• **Brano estratto**:
⟨

Oramai la carta di credito è diventata compagna fondamentale nelle nostre avventure di shopping, in un momento storico in cui gli acquisti devono tenere il passo con la velocità dell’aggiornamento delle nostre esigenze e dei nostri tempi: ma è importante informarsi sui prodotti American Express e degli altri operatori per capire quali sono i più vantaggiosi e più adatti a rispondere alle nostre esigenze di sicurezza e velocità nelle transazioni. A venirci incontro sono anche i portali di confronto online che permettono ai consumatori di comparare i diversi prodotti tenendo conto dei  volumi ed esigenze di spesa di ogni individuo: in questo modo, si possono annullare le eventuali sgradite sorprese.

 

E se si vuole avere la comodità e la sicurezza di fare un pagamento con una semplice carta, senza dover aprire un portafoglio pieno di monete e banconote, dobbiamo anche fare bene attenzione alla nostra privacy, perché qualcuno ci può osservare mentre digitiamo il codice pin della nostra carta oppure su scala più larga sono delle agenzie stesse a tenere sotto controllo le nostre spese. E’ quanto succede al Consumer Financial Protection Bureau in America, dove ogni giorno vengono tenute sotto controllo milioni di transazioni.

Perché quando si tratta di carte di credito è bene metterci al riparo da altre tipologie di rischio, legate alla dispersione dei nostri dati quando effettuiamo acquisti non solo in Italia ma anche all’estero. Sono sempre di più gli episodi registrati di “spionaggio” nei confronti dei dati che le nostre carte di credito contengono. Negli USA questa pratica sembra essere all’ordine del giorno, con 991 milioni carte di credito sotto controllo da parte del Consumer Financial Protection Bureau: per ora si tratta di dati di abitanti americani, ma la preoccupazione per questa “curiosità” è tanta non solo in USA ma anche tra i cittadini stranieri che acquistano in America.

⟩

• **Obiettivo a**:
Riscrivi la parte del listato che si apre con la riga contenente "The width and" e prosegue fino alla fine del listato, mettendo "breadth" al posto di "width" e lasciando tutto il resto invariato. Non riportare le immagini.
Il brano e il listato non hanno alcun legame tra loro.

• **Estratti del listato**:
⟨

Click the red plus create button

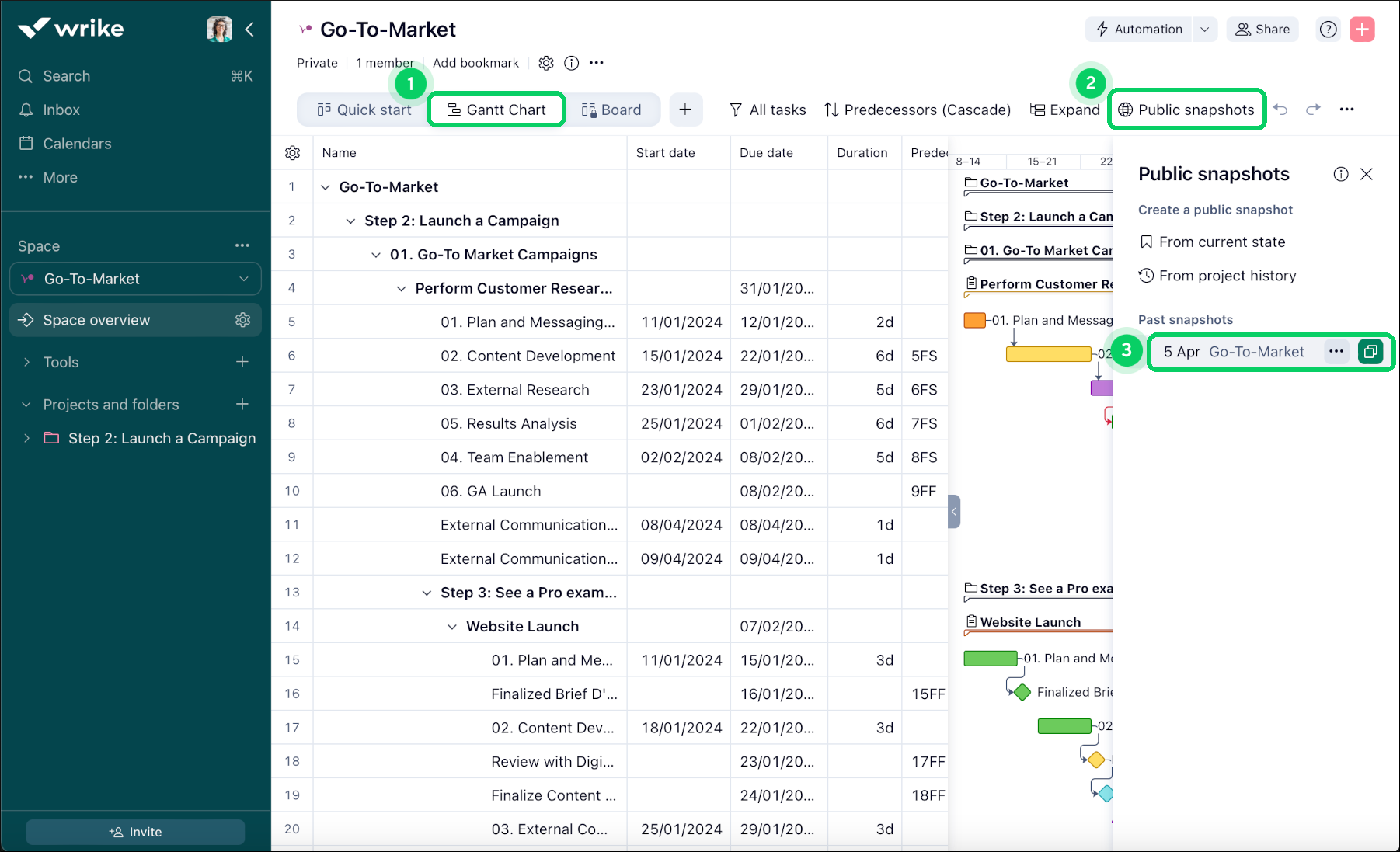click(x=1362, y=30)
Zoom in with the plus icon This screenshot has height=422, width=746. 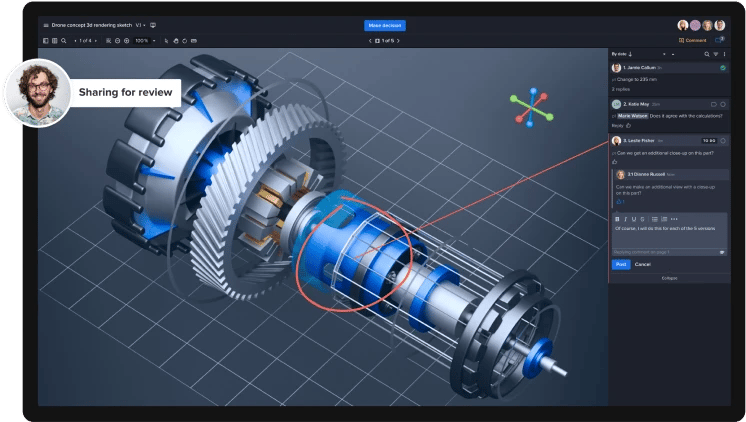click(x=127, y=41)
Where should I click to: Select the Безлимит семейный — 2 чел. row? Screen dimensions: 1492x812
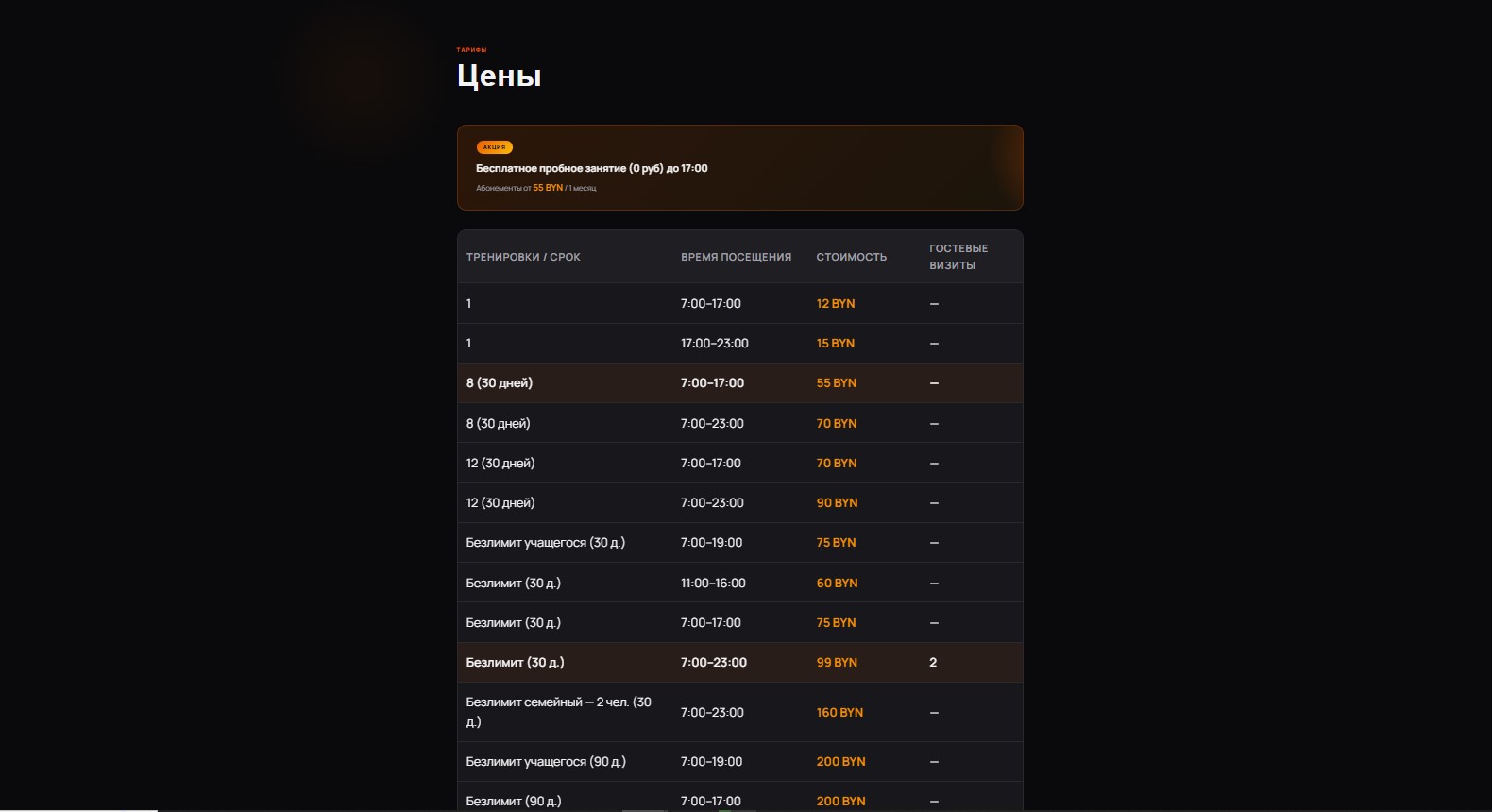(740, 712)
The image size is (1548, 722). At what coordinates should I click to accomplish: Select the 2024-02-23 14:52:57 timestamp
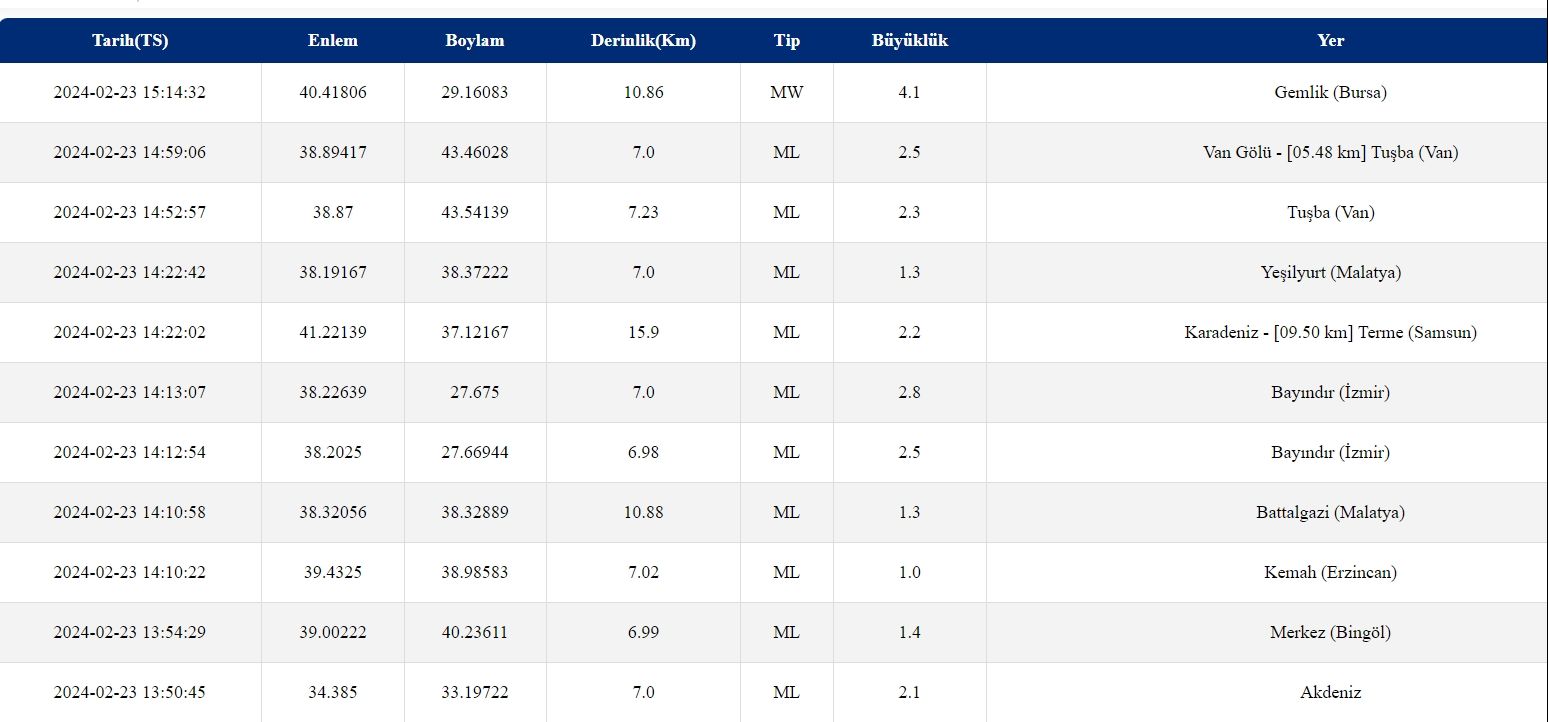click(130, 212)
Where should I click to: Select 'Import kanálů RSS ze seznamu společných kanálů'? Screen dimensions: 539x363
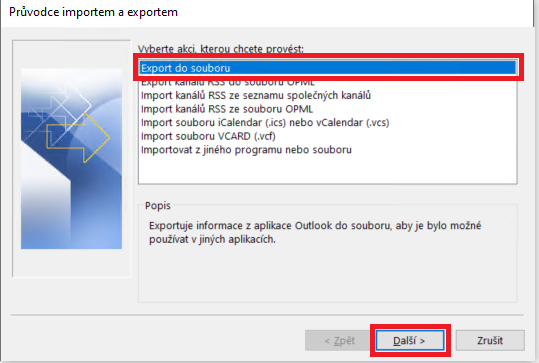click(x=256, y=95)
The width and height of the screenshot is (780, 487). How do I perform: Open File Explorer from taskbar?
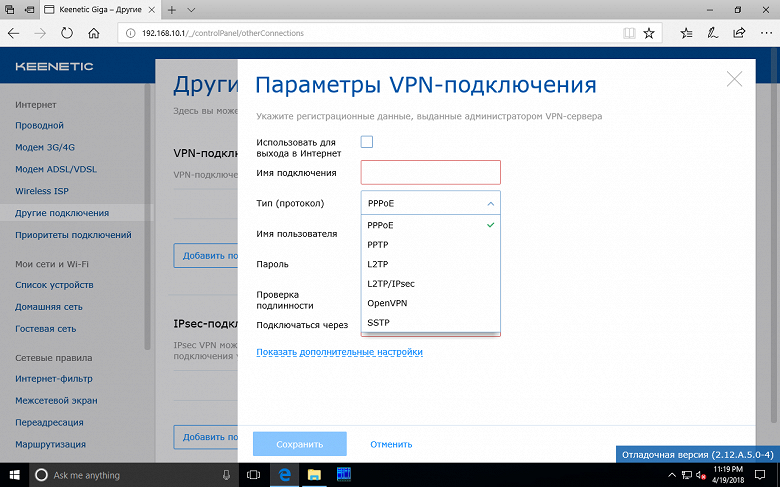(x=314, y=475)
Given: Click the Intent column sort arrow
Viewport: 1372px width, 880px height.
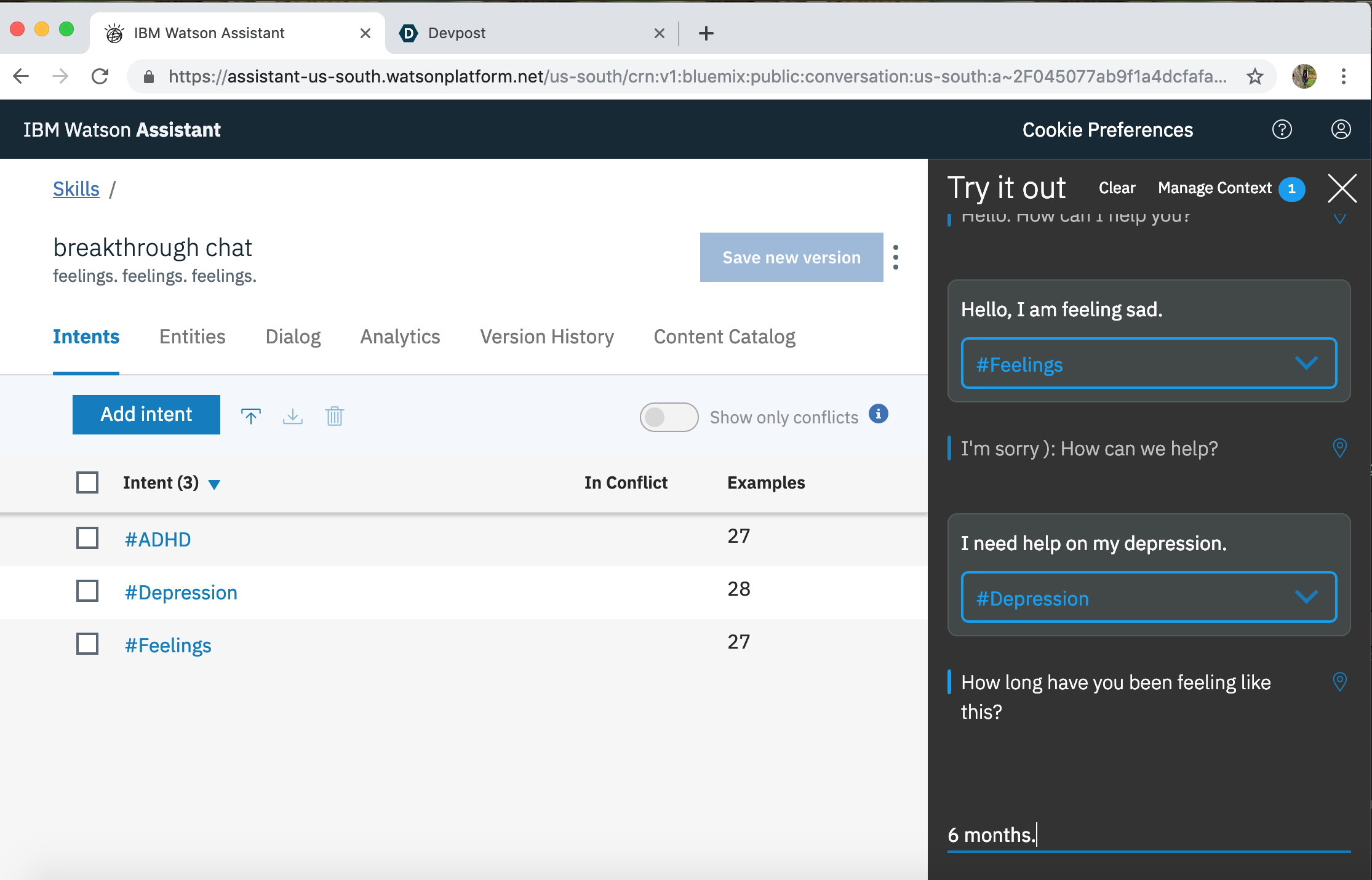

⟩

• **Obiettivo b**:
Indica se le seguenti affermazioni concordano con il brano sulle carte di credito, rispondendo sì o no e citando le parole decisive del brano:
(i) Negli Stati Uniti il Consumer Financial Protection Bureau tiene sotto controllo ogni giorno milioni di transazioni.
(ii) I dati delle carte sotto controllo negli Stati Uniti riguardano per ora anche cittadini stranieri.
(iii) I portali di confronto online consentono ai consumatori di comparare i diversi prodotti.

• **Risposta completa a**:
The breadth and height of the screenshot is (780, 487). How do I perform: Open File Explorer from taskbar?
(x=314, y=475)
Given: Click the Intent column sort arrow
Viewport: 1372px breadth, 880px height.

• **Risposta completa b**:
(i) Sì: "dove ogni giorno vengono tenute sotto controllo milioni di transazioni".
(ii) No: "per ora si tratta di dati di abitanti americani".
(iii) Sì: "i portali di confronto online che permettono ai consumatori di comparare i diversi prodotti".